Professional Society of Drone Journalists statement on FAA v Pirker Decision
It’s now legal to fly a model aircraft for non-recreational use in the United States without authorization from the Federal Aviation Administration. That much is certain, given that a federal judge has ruled the FAA doesn’t have adequate regulations to cover small, low-flying, unmanned aircraft.
In FAA v Pirker, a National Transportation Safety Board judge determined the federal agency’s current rule regarding small drone use is “non-binding” or an “invalid attempt of legislative rulemaking.” (pdf)
Central to the judge’s decision was title 5, section 553 of the US code, which describes the rulemaking procedure by which the FAA must abide. Here, the law states that the FAA must publish a “general notice of proposed rule making” in the Federal Register.
Then, the FAA “shall give interested persons an opportunity to participate in the rule making through submission of written data, views, or arguments.” The FAA must consider these public comments before making final rules.
The FAA has failed to do any of this in their effort to regulate small unmanned aircraft, and the agency has fallen behind numerous deadlines to make this possible. All the while, countries such as Canada, Australia, and the United Kingdom have enjoyed policies that have opened the skies to journalists while keeping citizens on the ground safe.
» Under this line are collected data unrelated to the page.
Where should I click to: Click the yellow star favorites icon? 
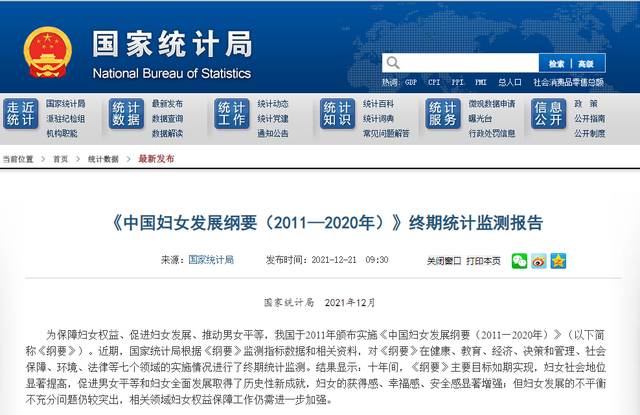pos(558,261)
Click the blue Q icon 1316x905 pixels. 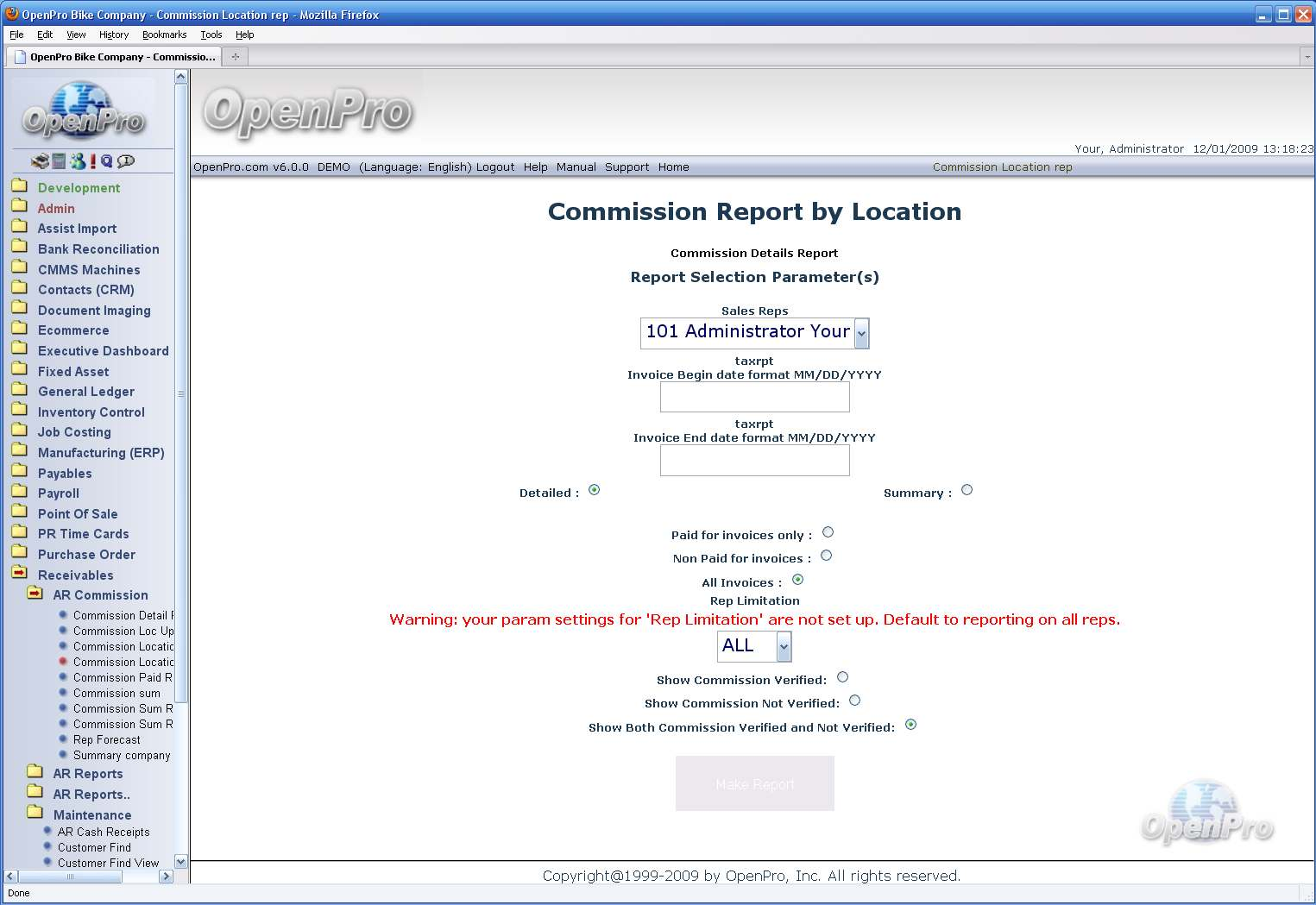[106, 161]
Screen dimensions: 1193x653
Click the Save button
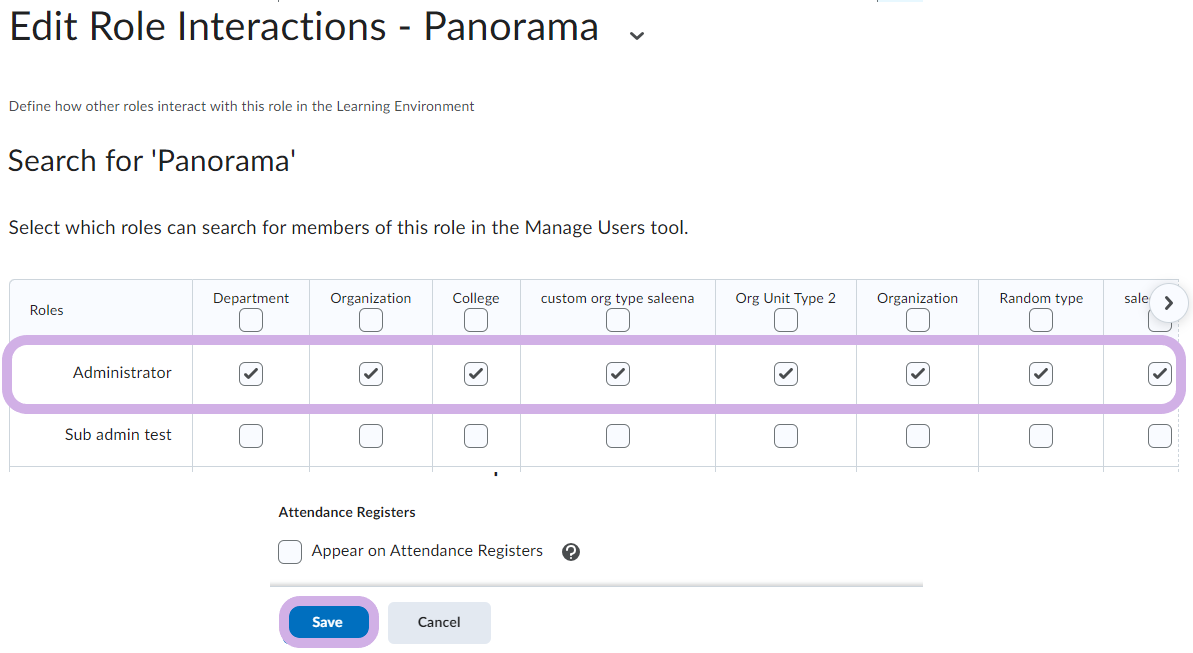click(328, 622)
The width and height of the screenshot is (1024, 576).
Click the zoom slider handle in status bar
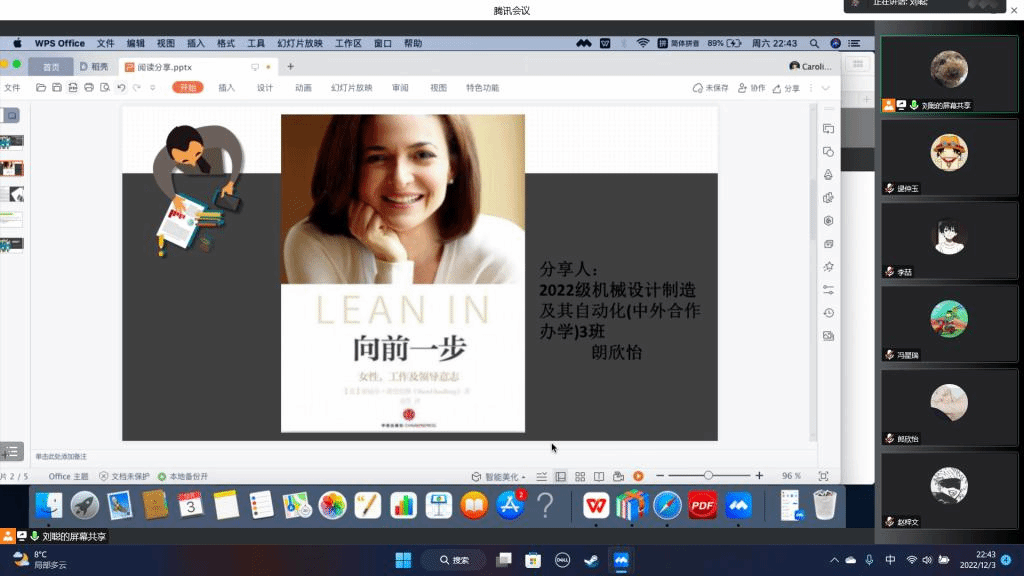click(708, 476)
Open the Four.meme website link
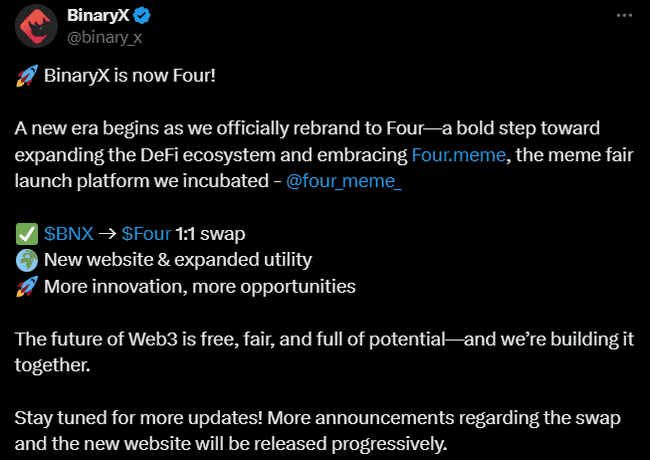The height and width of the screenshot is (460, 650). click(458, 155)
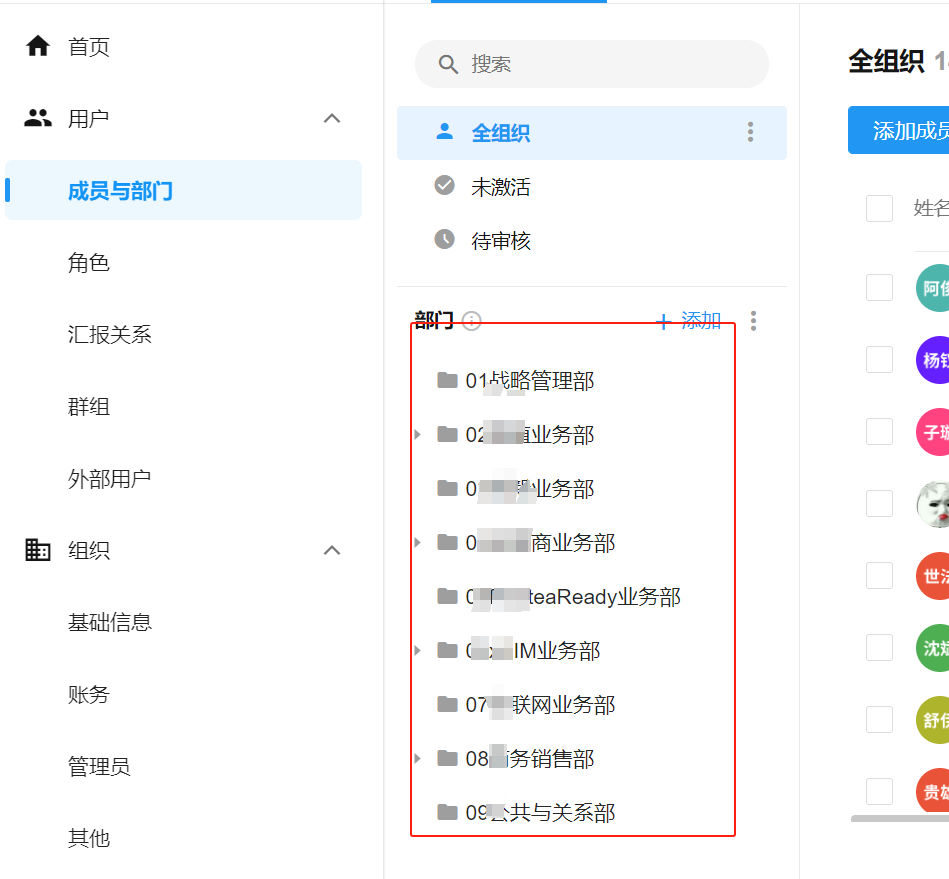Click the 添加 link to add a department
This screenshot has width=949, height=879.
pos(691,321)
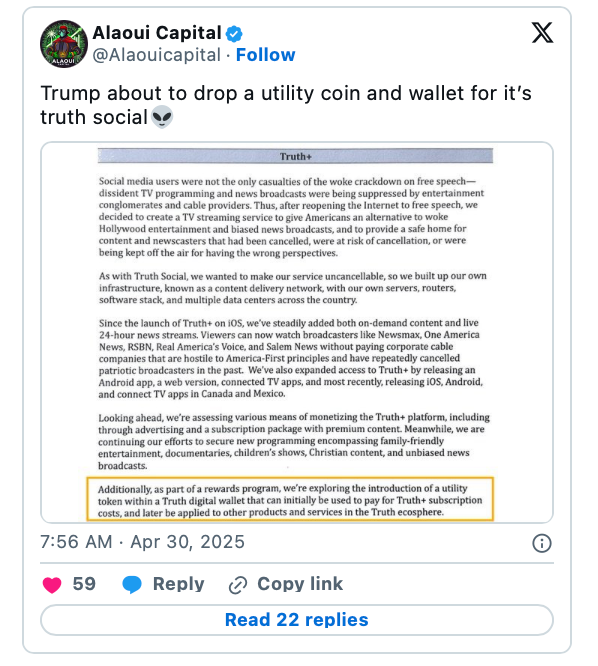Click the tweet text about utility coin
598x666 pixels.
(x=286, y=105)
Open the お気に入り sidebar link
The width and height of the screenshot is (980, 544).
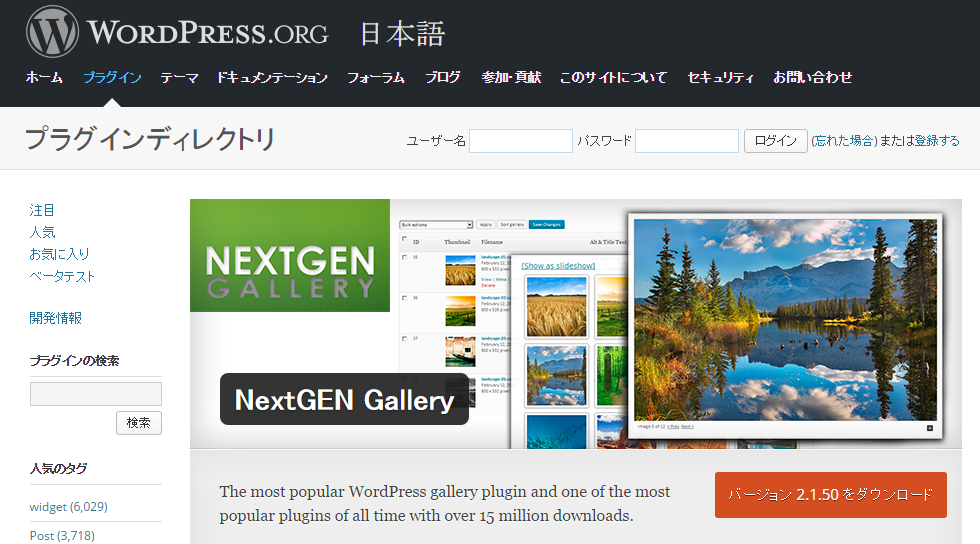point(59,254)
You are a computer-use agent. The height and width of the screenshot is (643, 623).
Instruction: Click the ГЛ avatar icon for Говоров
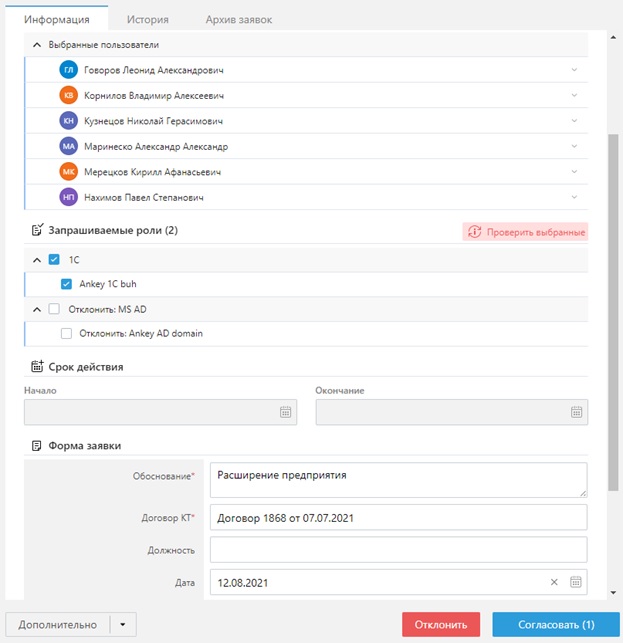tap(68, 70)

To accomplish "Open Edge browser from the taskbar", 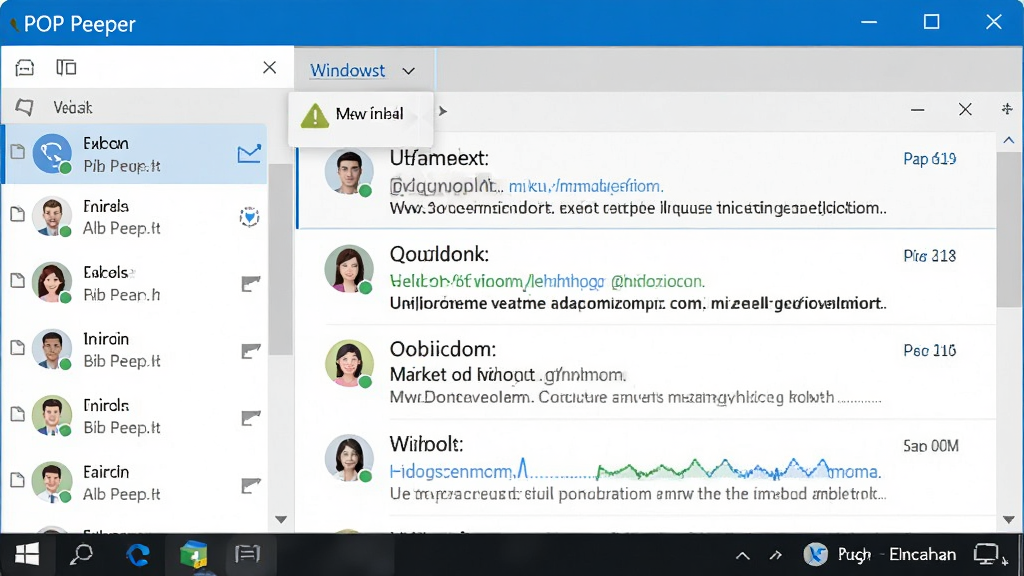I will 138,554.
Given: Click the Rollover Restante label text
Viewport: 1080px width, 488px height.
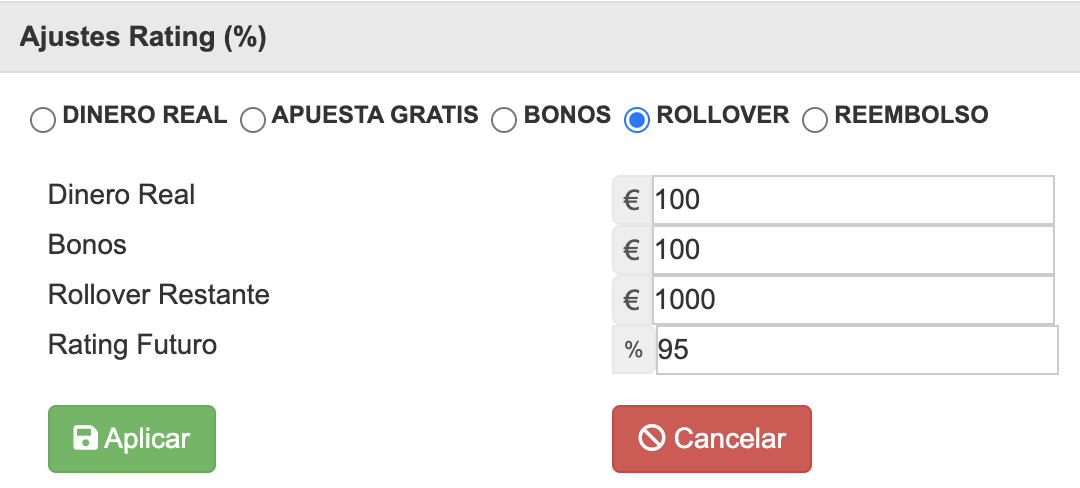Looking at the screenshot, I should 158,295.
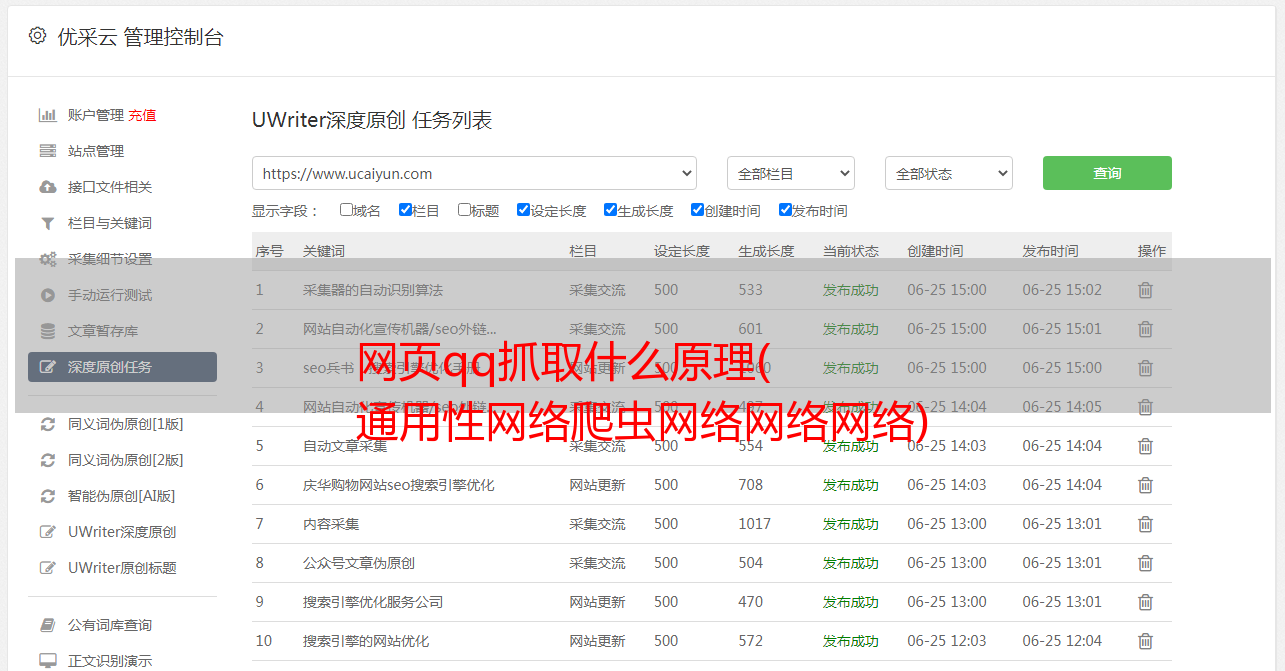Click the refresh icon beside 智能伪原创[AI版]
The height and width of the screenshot is (671, 1285).
[x=47, y=496]
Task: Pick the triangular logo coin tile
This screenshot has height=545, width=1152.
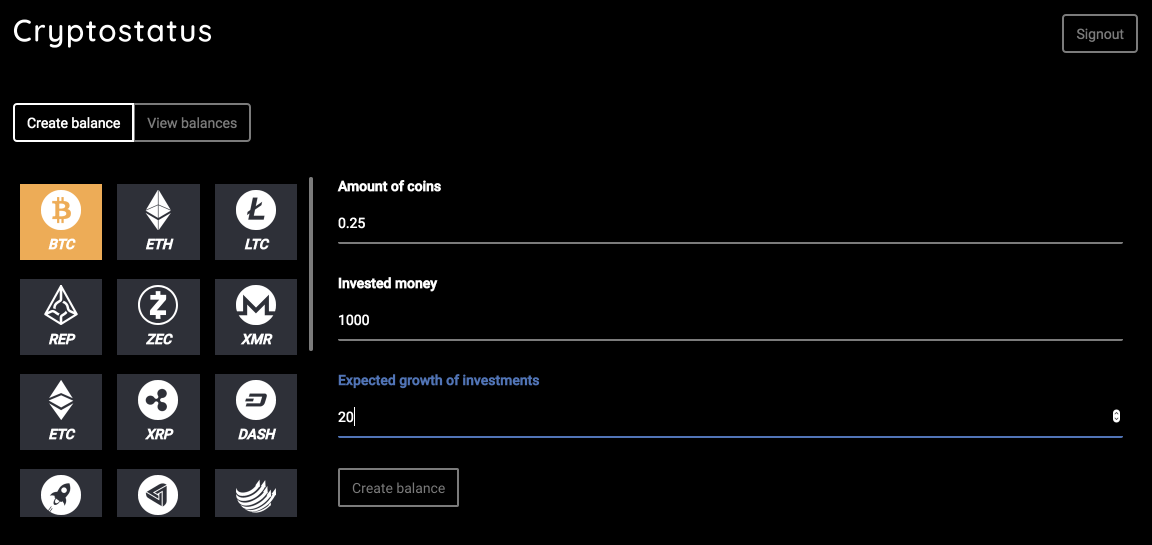Action: pyautogui.click(x=158, y=493)
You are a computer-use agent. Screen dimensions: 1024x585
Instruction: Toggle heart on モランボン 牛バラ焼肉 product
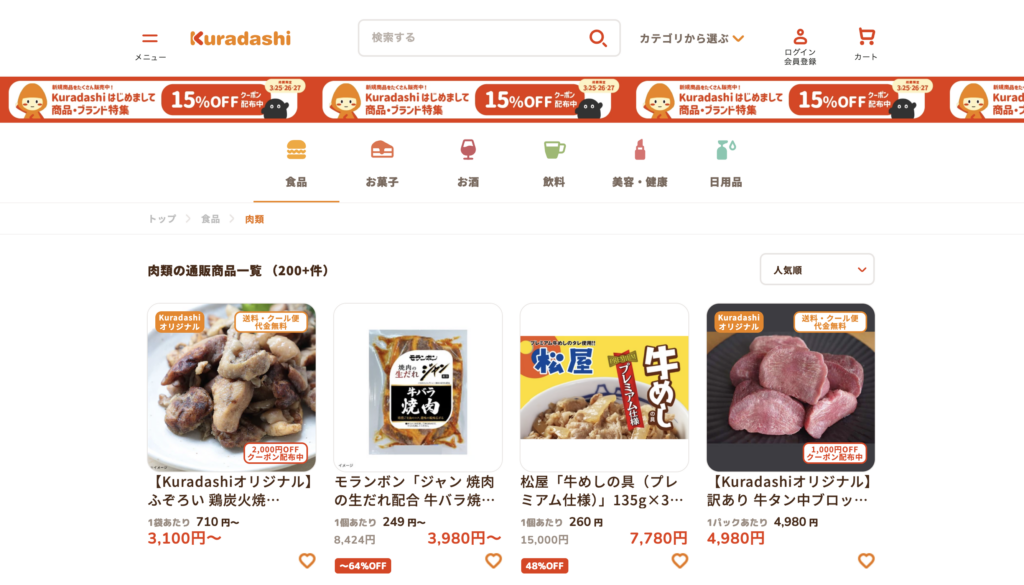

As the FAA doesn’t yet have valid regulations regarding small drones, this ruling is potentially a huge step for commercial and noncommercial drone use in the US. However, this likely is a short window of time in which commercial operators and journalists can fly. The FAA already has announced their intent to appeal the ruling.
In the meantime, it is paramount that American drone operators behave ethically and responsibly. Ian Hannah, the PSDJ Vice President, who is the owner and operator of Ontario-based Avrobotics, stresses the importance of safe operations.
“During this time we need to show how safe and professional our members and members of the drone community are, be cognizant of local laws, and follow the code of ethics that is at the heart of the PSDJ,” Hannah writes. “The delay in implementing an effective set of rules for sUAS has caused real potential danger, such as the thought that right now there seems to be no regulation on airspace below 400 feet.”
To be clear, since its inception in 2011, the PSDJ has advocated strict, clear, and fair regulations to ensure the safety of people on the ground and the legitimacy of our vocation. While a brief window for commercial and noncommercial drone use is welcomed, totally unregulated airspace is not in anyone’s best interest.
Furthermore, it is important to note that while US journalists might not be federally prohibited from flying drones at this time, barriers still exist at the state and local levels. In Texas, for example, it is illegal to use a drone to photograph a person or property without permission, even if the person is in plain view on public land. (pdf)
The law specifies drone photography is illegal when the intent is “to conduct surveillance,” but as the National Press Photographer’s Association has argued, this language puts drone journalists at risk. Texas included many exemptions for law enforcement and researchers in their bill, and came close to exempting journalists, but left out any protections for journalists in the final bill.
And in Connecticut, PSDJ member and professional photographer Pedro Rivera was ordered to land his small drone and leave the scene of a fatal car accident. Police then called his workplace, and Rivera was suspended without pay for a week. The PSDJ supports Rivera’s lawsuit against Hartford police.
The FAA’s inability to create timely, legitimate regulations has led to this situation. As the law firm Holland & Knight writes, “this decision may accelerate the FAA’s efforts to integrate commercial use of drones into the national airspace.”
We also believe that is the case, and hope that the resulting regulations strike a proper balance between access to the skies and public safety.